There has long been a push in Congress to add “gender identity and sexual preference” as a new, special protected class when it comes to workplace discrimination. However, these efforts have met with stiff resistance and have never come to fruition on a national level. However over 255 cities and counties, as well as 20 states, currently prohibit discrimination on the basis of “sexual orientation and gender identity” for both public and private employees. Those focusing exclusively on the war in D.C. completely missed the battles being waged across the rest of the country from states, to counties, to municipalities.

We see this happen nearly everyday. The Los Angeles recently approved a resolution that would ban people from sleeping in their own cars. Seattle just passed more burdensome regulations on local businesses. A new law just went into effect in California banning drivers from doing anything more than a “single swipe or tap of the driver’s finger”. Ordinances banning or allowing smoking happen almost exclusively on the state and local level, as do minimum wage laws. Most of the time sanctuary cities are sanctuary cities because of local city councils saying it is so.

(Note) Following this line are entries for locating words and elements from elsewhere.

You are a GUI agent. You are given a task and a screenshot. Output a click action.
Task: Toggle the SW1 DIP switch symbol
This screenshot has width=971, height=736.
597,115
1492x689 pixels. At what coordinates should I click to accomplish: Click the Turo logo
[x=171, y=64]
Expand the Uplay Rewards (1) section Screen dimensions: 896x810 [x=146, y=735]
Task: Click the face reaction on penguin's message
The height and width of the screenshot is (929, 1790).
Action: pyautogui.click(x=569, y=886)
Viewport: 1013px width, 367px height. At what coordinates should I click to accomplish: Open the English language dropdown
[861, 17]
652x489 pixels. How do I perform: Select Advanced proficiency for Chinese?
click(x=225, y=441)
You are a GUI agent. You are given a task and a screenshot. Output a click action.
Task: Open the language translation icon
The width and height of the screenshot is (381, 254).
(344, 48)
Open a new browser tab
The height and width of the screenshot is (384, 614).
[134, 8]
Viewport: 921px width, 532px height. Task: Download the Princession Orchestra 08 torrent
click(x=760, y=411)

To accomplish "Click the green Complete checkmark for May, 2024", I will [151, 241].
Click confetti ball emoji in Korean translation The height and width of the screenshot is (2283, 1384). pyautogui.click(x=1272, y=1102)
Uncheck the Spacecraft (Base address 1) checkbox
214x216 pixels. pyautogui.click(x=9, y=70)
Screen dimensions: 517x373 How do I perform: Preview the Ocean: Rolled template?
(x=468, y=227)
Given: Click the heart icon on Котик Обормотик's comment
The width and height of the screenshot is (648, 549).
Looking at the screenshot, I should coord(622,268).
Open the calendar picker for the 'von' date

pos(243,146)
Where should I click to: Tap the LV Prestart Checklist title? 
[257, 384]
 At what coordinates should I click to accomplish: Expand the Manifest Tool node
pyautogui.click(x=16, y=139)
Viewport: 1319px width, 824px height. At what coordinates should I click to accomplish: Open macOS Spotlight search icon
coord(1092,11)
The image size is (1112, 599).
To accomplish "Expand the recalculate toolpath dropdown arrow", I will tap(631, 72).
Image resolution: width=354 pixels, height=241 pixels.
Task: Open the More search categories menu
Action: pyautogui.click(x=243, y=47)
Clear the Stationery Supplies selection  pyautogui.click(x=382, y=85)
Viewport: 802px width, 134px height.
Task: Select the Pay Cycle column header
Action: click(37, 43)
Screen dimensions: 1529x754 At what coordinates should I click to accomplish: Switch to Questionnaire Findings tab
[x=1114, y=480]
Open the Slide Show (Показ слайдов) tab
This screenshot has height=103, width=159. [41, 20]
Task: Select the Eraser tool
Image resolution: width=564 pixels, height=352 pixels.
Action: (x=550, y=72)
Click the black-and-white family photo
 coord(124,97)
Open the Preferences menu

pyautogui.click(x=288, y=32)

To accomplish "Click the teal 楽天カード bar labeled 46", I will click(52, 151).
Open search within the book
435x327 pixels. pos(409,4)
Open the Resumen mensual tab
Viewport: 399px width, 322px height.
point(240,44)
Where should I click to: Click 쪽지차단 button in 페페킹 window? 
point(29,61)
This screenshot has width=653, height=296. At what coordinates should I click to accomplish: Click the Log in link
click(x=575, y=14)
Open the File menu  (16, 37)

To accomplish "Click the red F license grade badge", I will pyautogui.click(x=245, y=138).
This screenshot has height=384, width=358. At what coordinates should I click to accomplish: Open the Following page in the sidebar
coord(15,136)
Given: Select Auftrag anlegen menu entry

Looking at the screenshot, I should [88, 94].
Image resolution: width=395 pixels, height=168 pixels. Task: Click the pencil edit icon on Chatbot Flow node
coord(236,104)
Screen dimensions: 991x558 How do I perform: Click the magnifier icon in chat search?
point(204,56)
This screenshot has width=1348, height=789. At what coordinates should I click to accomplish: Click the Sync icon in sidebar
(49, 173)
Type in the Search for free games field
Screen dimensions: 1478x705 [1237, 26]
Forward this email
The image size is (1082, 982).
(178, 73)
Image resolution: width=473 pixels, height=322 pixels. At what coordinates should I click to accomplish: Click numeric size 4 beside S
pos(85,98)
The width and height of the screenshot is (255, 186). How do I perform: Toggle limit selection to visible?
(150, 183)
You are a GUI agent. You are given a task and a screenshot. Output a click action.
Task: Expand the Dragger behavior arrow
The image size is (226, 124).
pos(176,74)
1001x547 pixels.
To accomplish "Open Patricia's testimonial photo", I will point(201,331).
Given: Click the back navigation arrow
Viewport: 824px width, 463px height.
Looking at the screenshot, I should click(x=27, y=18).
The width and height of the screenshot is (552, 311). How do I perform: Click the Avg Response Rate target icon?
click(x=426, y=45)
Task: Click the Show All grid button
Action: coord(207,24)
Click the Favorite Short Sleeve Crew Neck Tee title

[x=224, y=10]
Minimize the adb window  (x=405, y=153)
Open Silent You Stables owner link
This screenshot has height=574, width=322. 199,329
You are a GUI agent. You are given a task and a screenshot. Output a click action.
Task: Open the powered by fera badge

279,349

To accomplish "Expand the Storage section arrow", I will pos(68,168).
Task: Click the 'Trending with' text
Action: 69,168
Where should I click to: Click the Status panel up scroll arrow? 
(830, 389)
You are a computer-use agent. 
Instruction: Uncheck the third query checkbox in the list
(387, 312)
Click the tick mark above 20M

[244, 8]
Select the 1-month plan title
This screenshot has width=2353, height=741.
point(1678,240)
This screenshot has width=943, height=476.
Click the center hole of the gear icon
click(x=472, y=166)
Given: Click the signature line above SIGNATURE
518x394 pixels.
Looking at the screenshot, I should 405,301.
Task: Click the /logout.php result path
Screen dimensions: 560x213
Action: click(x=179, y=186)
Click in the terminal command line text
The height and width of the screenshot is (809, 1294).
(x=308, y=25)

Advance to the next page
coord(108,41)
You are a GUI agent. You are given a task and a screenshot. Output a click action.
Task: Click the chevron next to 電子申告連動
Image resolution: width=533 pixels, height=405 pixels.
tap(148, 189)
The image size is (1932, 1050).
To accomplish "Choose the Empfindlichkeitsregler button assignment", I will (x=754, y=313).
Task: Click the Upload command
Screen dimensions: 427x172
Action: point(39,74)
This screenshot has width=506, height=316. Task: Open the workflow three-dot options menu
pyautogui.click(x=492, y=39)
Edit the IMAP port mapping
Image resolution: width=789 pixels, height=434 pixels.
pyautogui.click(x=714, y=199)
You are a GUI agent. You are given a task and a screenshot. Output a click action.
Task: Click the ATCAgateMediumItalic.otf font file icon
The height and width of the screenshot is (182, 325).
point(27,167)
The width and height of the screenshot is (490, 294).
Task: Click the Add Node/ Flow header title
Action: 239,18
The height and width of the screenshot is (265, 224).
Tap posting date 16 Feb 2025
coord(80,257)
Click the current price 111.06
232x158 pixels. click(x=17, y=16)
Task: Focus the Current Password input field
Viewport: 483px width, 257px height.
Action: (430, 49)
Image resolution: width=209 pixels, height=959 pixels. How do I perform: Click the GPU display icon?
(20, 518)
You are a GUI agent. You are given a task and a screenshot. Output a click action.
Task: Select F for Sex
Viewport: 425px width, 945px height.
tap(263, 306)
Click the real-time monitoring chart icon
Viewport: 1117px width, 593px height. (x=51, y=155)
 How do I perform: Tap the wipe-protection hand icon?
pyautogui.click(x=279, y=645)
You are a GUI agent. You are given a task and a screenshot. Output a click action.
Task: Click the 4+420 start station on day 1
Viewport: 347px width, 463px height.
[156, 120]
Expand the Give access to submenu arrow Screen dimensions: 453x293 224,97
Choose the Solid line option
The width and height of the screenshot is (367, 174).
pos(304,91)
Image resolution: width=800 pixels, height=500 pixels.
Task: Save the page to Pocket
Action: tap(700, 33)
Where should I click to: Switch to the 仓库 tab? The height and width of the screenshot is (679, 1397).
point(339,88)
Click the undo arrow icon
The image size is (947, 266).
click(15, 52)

The taxes, fees, regulations, rules, and laws that affect you everyday are overwhelmingly a result of state and local politics, not an executive order from Donald Trump. This should not be taken to mean that we can ignore the goings on in Washington D.C. Rather we must keep a watchful eye on all levels of government.

Thomas Jefferson:

“Let the national government be entrusted with the defense of the nation, and its foreign and federal relations; the State governments with the civil rights, laws, police and administration of what concerns the State generally; the counties with the local concerns of the counties, and each ward [township] direct the interests within itself.

It is by dividing and subdividing these republics, from the great national one down through all its subordinations, until it ends in the administration of every man's farm by himself; by placing under every one what his own eye may superintend, that all will be done for the best.”

Ben Franklin told us we had “...a Republic, if you can keep it.” Whether we keep it or not depends on each of us truly believing that “Eternal vigilance is the price of liberty.” While that vigilance must include keeping an eye on D.C., it cannot, should not stop there. Your city council needs as much accountability (a possibly more) than your national representatives.